Task directions: Transcribe exactly, and only, the lines that fall between the line containing "Given: Open the Änderungen tab" and the last line of the material, both ends included, omitting any pictures.

----------------

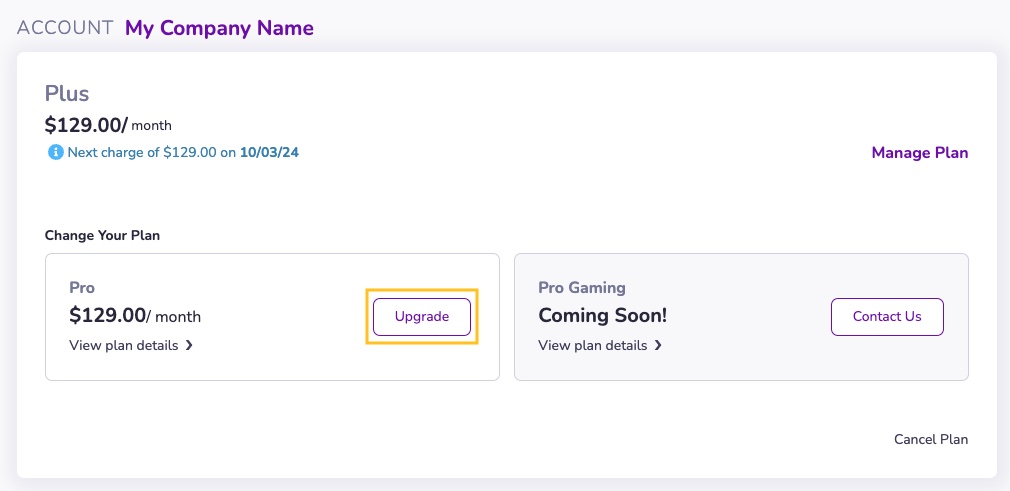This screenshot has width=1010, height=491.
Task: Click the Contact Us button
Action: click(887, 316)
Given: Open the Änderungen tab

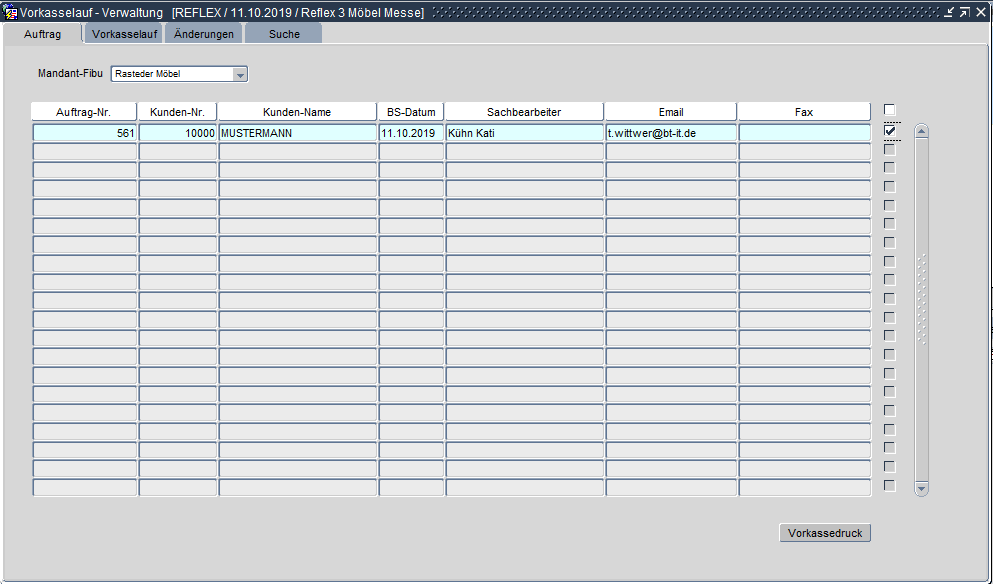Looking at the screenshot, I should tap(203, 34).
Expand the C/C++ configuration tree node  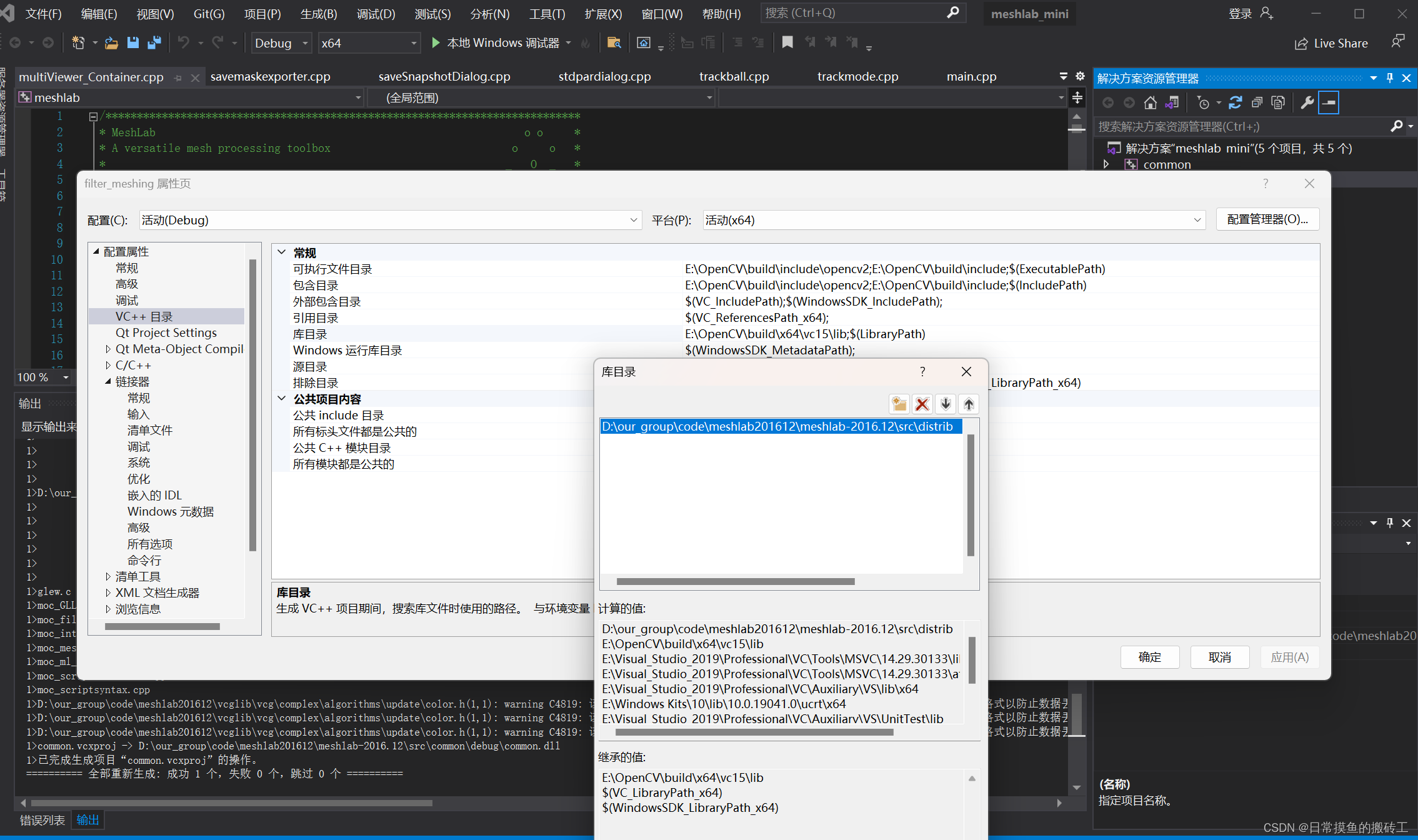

----------------

Answer to this task:
Given: Open the Änderungen tab

Looking at the screenshot, I should tap(203, 34).
Expand the C/C++ configuration tree node  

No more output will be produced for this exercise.